Item-finding records:
* * *
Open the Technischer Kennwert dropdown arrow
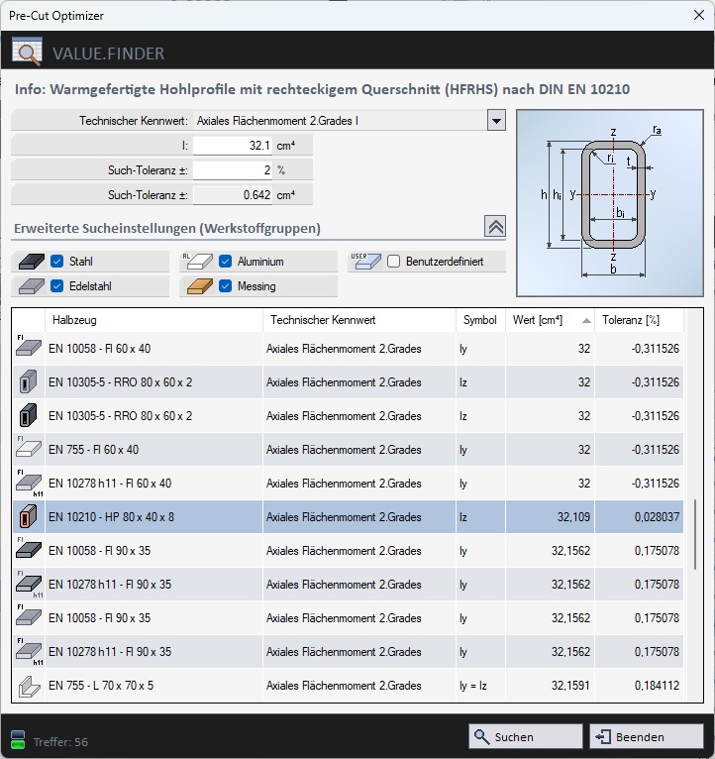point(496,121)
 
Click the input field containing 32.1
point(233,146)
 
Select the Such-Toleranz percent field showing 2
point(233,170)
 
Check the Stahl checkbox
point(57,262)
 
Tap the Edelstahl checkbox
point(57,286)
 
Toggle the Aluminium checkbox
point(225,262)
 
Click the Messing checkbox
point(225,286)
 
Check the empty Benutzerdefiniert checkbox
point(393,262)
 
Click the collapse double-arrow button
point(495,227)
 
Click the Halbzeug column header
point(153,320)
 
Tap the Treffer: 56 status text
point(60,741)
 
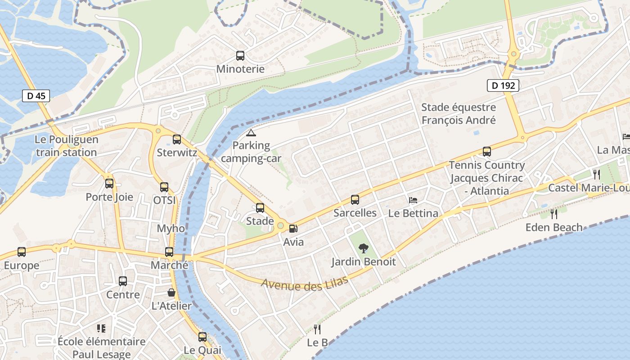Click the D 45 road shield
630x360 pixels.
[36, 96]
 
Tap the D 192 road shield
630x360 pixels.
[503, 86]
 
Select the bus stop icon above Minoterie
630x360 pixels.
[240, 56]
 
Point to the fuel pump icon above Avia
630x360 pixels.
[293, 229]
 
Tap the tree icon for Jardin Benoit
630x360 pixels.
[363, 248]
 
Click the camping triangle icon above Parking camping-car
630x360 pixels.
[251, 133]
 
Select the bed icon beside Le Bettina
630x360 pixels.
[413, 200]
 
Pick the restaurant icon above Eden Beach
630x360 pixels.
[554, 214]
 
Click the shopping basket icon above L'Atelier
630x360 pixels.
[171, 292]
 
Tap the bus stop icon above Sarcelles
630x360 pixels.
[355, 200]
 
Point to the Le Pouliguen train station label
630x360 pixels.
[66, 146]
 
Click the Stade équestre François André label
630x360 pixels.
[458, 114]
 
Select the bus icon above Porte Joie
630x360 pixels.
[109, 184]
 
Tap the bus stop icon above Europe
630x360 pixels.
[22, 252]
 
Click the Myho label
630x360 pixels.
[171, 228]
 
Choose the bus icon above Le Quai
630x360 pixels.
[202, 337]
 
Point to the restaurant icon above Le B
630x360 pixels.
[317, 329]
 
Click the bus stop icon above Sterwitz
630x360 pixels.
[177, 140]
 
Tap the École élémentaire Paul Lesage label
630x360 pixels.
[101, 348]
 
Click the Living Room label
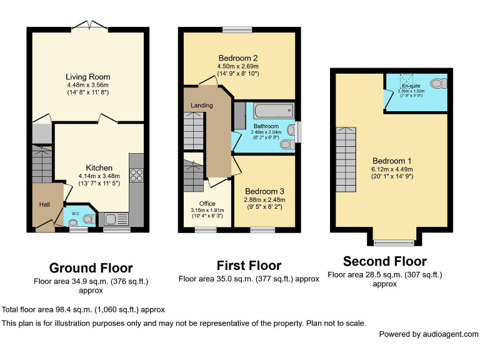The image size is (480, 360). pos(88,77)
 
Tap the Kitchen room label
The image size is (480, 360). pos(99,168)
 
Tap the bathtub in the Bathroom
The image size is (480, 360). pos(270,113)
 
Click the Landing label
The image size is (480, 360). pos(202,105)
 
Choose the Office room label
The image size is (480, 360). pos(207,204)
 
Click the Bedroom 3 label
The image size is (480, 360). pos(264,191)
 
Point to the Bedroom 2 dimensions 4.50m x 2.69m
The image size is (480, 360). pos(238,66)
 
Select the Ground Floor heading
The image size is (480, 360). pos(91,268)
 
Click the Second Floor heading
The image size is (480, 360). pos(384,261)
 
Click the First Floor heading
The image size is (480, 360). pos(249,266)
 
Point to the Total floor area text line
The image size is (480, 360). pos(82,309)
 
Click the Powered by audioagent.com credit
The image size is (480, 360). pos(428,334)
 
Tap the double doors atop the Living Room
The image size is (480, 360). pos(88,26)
* * *
● What you need to do: Copy all of the item-finding records above word for word, leaving out the pictures.

● Output of the task:
Open the Technischer Kennwert dropdown arrow
point(496,121)
 
Click the input field containing 32.1
point(233,146)
 
Select the Such-Toleranz percent field showing 2
point(233,170)
 
Check the Stahl checkbox
point(57,262)
 
Tap the Edelstahl checkbox
point(57,286)
 
Toggle the Aluminium checkbox
point(225,262)
 
Click the Messing checkbox
point(225,286)
 
Check the empty Benutzerdefiniert checkbox
point(393,262)
 
Click the collapse double-arrow button
point(495,227)
 
Click the Halbzeug column header
point(153,320)
 
Tap the Treffer: 56 status text
point(60,741)
 
Click the D 45 road shield
630x360 pixels.
[36, 96]
 
Tap the D 192 road shield
630x360 pixels.
[503, 86]
 
Select the bus stop icon above Minoterie
630x360 pixels.
[240, 56]
 
Point to the fuel pump icon above Avia
630x360 pixels.
[293, 229]
 
Tap the tree icon for Jardin Benoit
630x360 pixels.
[363, 248]
 
Click the camping triangle icon above Parking camping-car
630x360 pixels.
[251, 133]
 
Select the bed icon beside Le Bettina
630x360 pixels.
[413, 200]
 
Pick the restaurant icon above Eden Beach
630x360 pixels.
[554, 214]
 
Click the shopping basket icon above L'Atelier
630x360 pixels.
[171, 292]
 
Tap the bus stop icon above Sarcelles
630x360 pixels.
[355, 200]
 
Point to the Le Pouliguen train station label
630x360 pixels.
[66, 146]
 
Click the Stade équestre François André label
630x360 pixels.
[458, 114]
 
Select the bus icon above Porte Joie
630x360 pixels.
[109, 184]
 
Tap the bus stop icon above Europe
630x360 pixels.
[22, 252]
 
Click the Myho label
630x360 pixels.
[171, 228]
 
Choose the bus icon above Le Quai
630x360 pixels.
[202, 337]
 
Point to the restaurant icon above Le B
630x360 pixels.
[317, 329]
 
Click the bus stop icon above Sterwitz
630x360 pixels.
[177, 140]
 
Tap the École élémentaire Paul Lesage label
630x360 pixels.
[101, 348]
 
Click the Living Room label
The image size is (480, 360). pos(88,77)
 
Tap the Kitchen room label
The image size is (480, 360). pos(99,168)
 
Tap the bathtub in the Bathroom
The image size is (480, 360). pos(270,113)
 
Click the Landing label
The image size is (480, 360). pos(202,105)
 
Choose the Office room label
The image size is (480, 360). pos(207,204)
 
Click the Bedroom 3 label
The image size is (480, 360). pos(264,191)
 
Point to the Bedroom 2 dimensions 4.50m x 2.69m
The image size is (480, 360). pos(238,66)
 
Select the Ground Floor heading
The image size is (480, 360). pos(91,268)
 
Click the Second Floor heading
The image size is (480, 360). pos(384,261)
 
Click the First Floor heading
The image size is (480, 360). pos(249,266)
 
Point to the Total floor area text line
The image size is (480, 360). pos(82,309)
 
Click the Powered by audioagent.com credit
The image size is (480, 360). pos(428,334)
 
Tap the double doors atop the Living Room
The image size is (480, 360). pos(88,26)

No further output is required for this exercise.